The purpose of updating the shared array is to record our progress in the case of a bailout. If a bailout occurs, it means that after processing some portion of the current chunk, the function will simply exit. As a result, the “current chunk” will not be incremented, and the next time that mapSlice is invoked with that same sliceId, it will pick up and start re-processing the same chunk. This does mean that if a bailout occurs we will process some portion of the chunk twice, once in parallel mode and then again in sequential mode after the bailout. This is unobservable to the end user, though, because parallel executions are guaranteed to be pure and thus the user could not have modified shared state or made any observable changes.

The various worker threads will unsafely mutate this shared array to track their progress.

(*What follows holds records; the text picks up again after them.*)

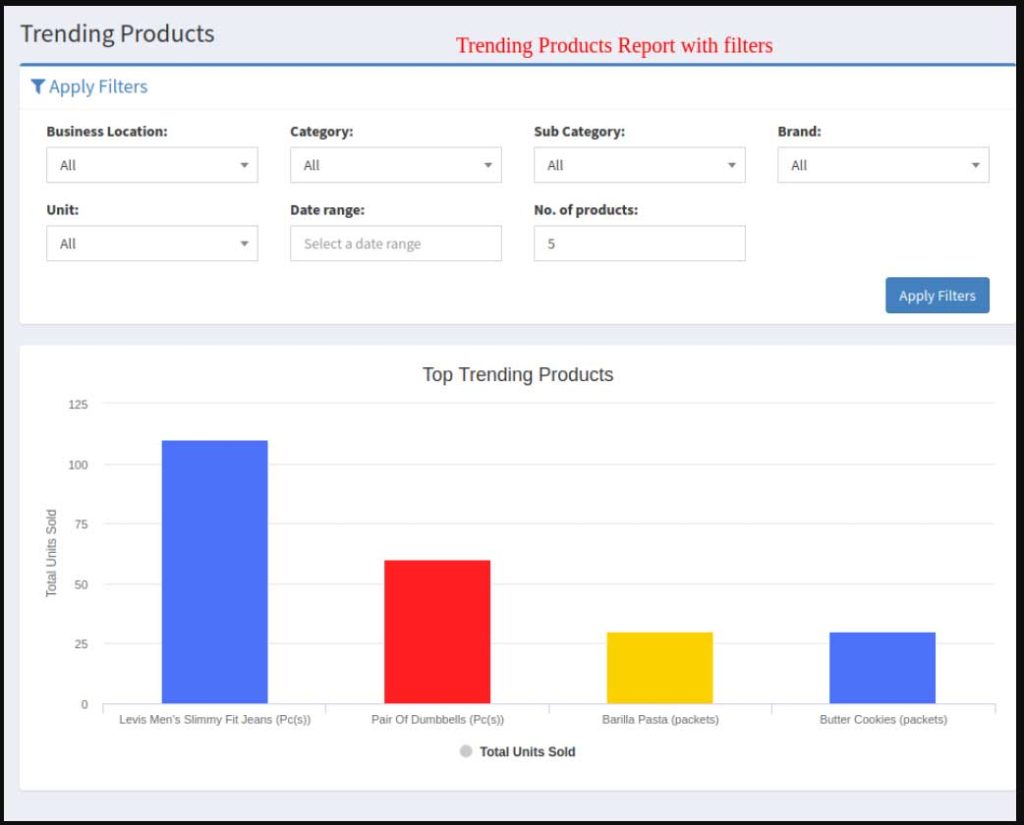Click the Top Trending Products chart title
Viewport: 1024px width, 825px height.
(x=518, y=375)
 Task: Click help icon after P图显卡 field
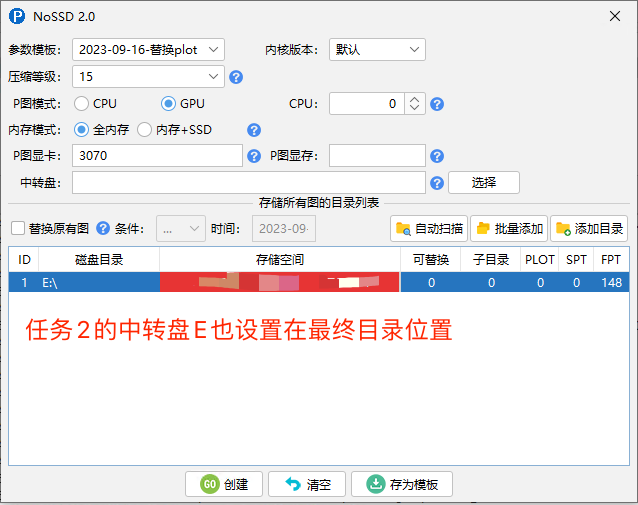(x=254, y=156)

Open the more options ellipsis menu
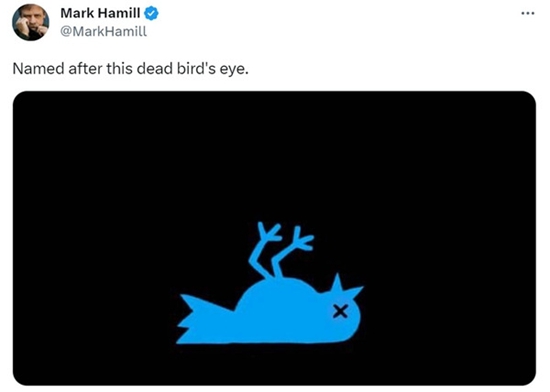point(528,13)
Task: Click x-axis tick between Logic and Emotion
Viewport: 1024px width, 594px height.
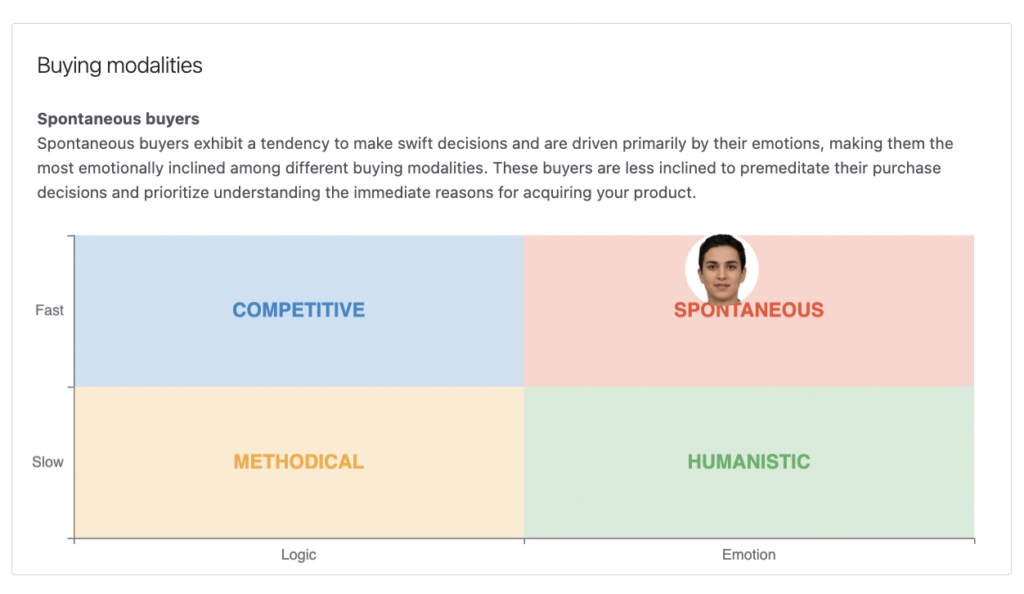Action: (x=524, y=541)
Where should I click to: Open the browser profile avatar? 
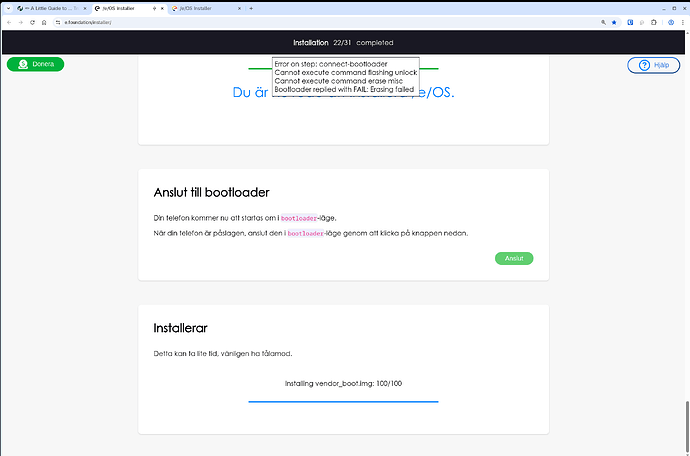point(673,21)
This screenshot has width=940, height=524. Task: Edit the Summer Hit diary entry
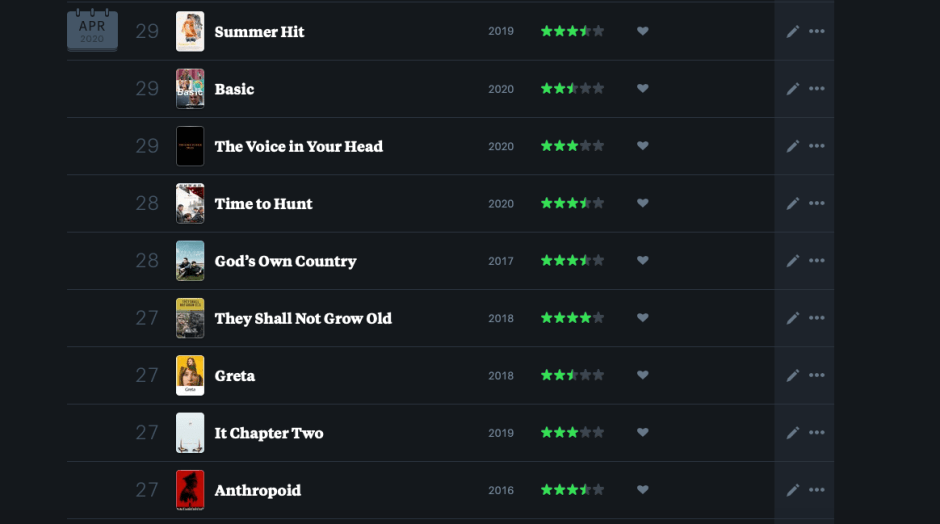pos(792,31)
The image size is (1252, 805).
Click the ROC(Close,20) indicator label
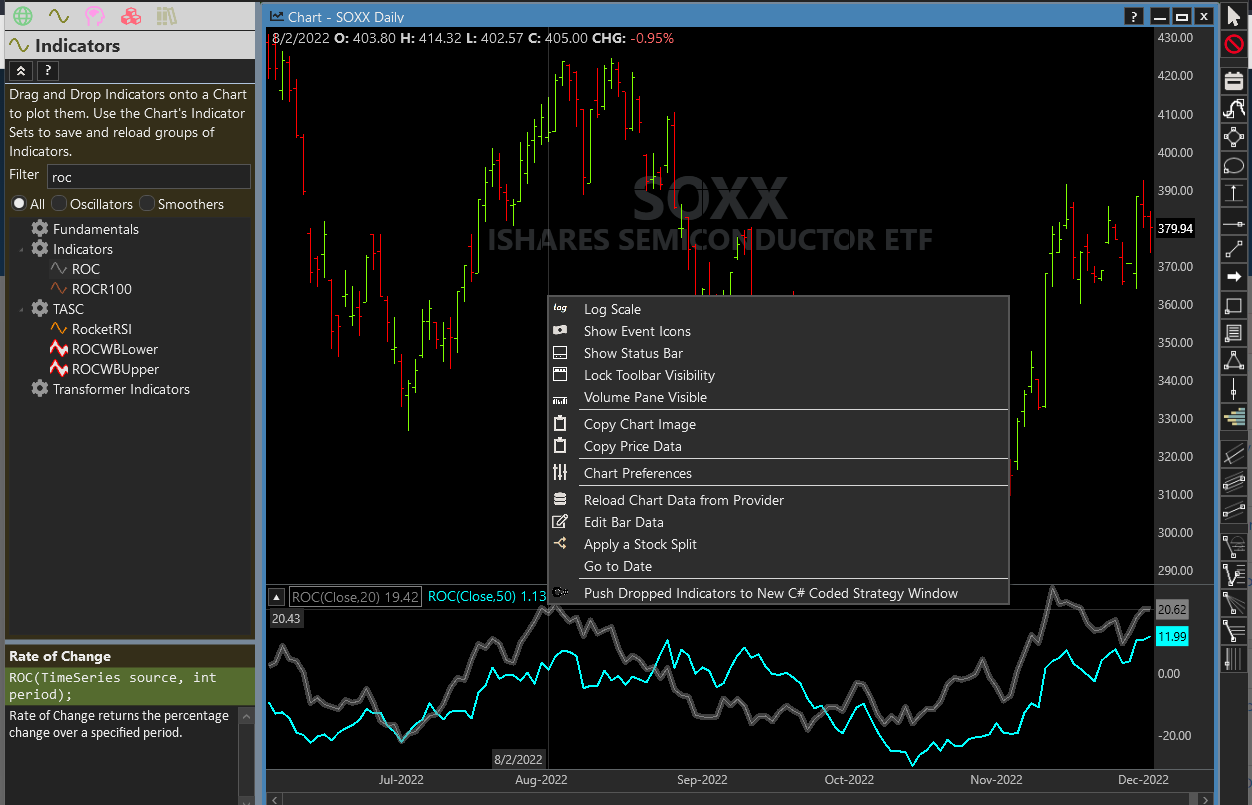(354, 597)
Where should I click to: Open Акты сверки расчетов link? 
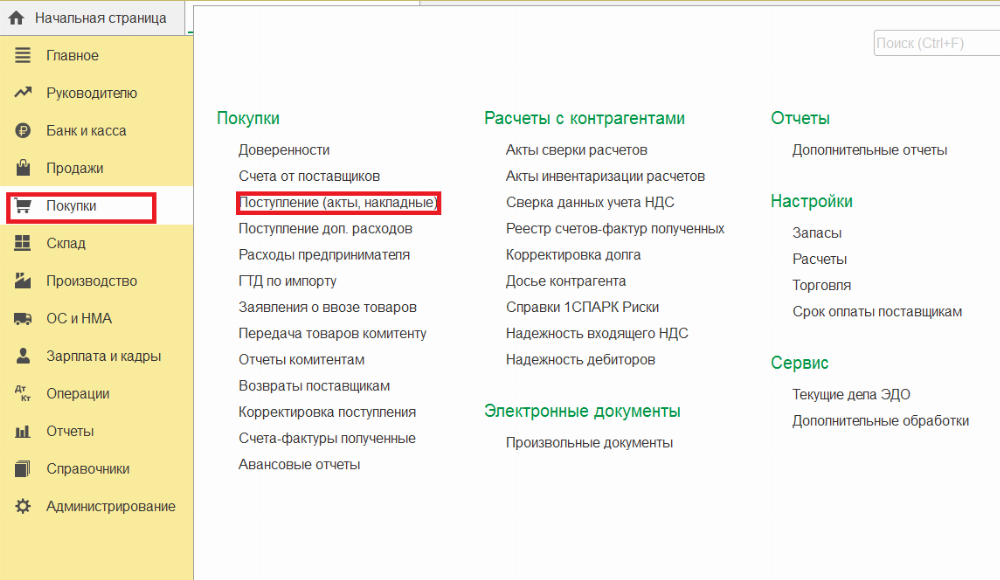[576, 150]
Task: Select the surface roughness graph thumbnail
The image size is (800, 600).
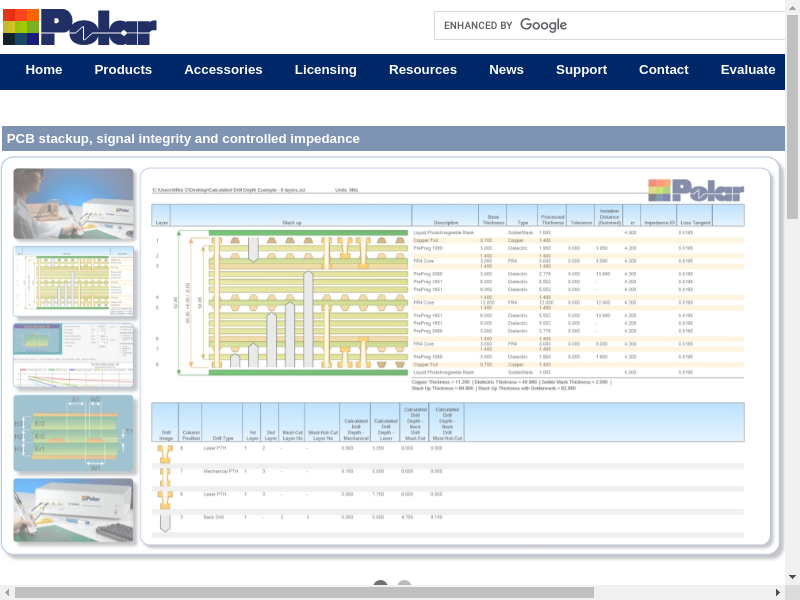Action: (73, 355)
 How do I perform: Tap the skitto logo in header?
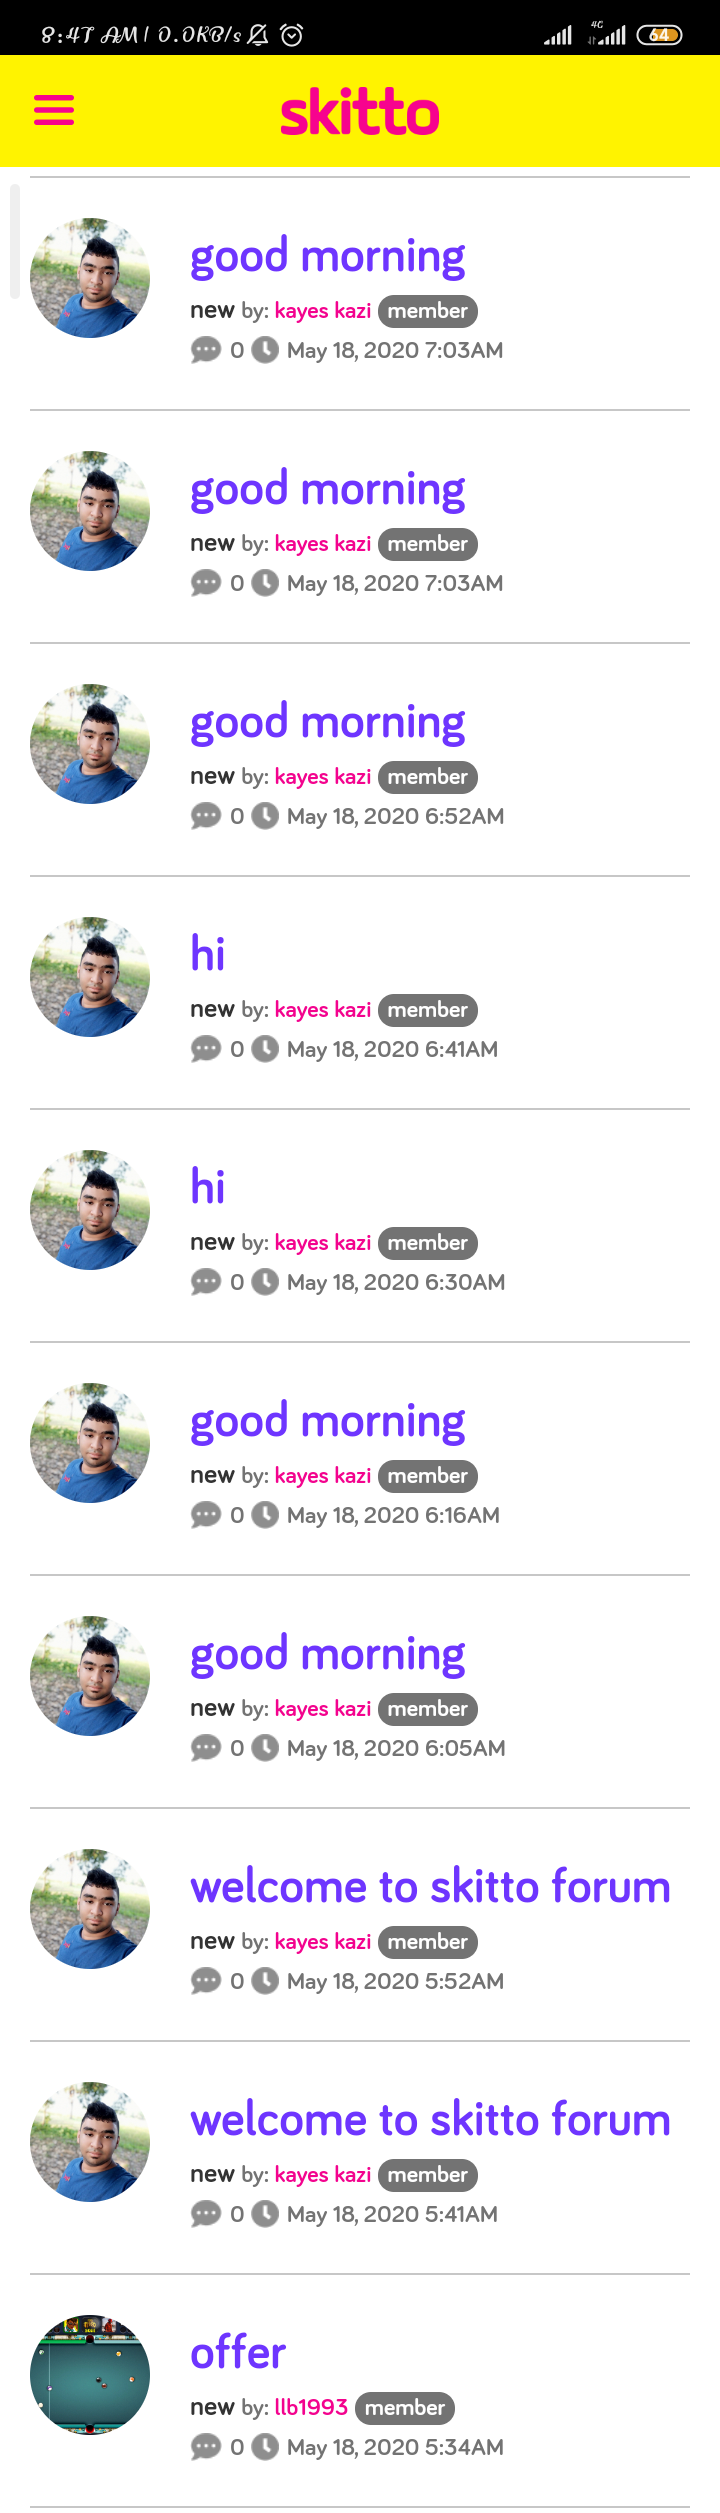point(360,112)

Unsafe mutations make use of the intrinsic UnsafeSetElement(array, index, value), which is more-or-less equivalent to array[index] = value except that (1) it assumes the index is in bounds; (2) it assumes that array is a dense array or a typed array; (3) it does not do any data race detection. In other words, you have to know what you’re doing. The same intrinsic is also used to store the intermediate results.

feedback: Reporting on bailouts

The precise API for feedback is to some extent still being hammered out. Right now this function is used primarily for unit testing so that we can be sure that parallelization works when we think it should. The eventual goal is to display information in the profiler or other dev tools that indicate what happened. This post is already long enough, so I’ll defer a discussion of the precise process by which we gather bailout information. Suffice to say that in the event of a bailout, each thread records the cause of the bailout (e.g., “write to illegal object” or “type guard failure”) along with a stack trace showing the script and its position.

Note

This note describes the code as it is found on our branch. This differs slightly from what is currently landed on trunk. In particular, there have been some recent refactorings that renamed the ParallelDo function to ForkJoin. This is because we recently refactored the source so that ParallelDo.cpp and ForkJoin.cpp, originally two distinct but tightly interwoven layers, are now fused into one abstraction.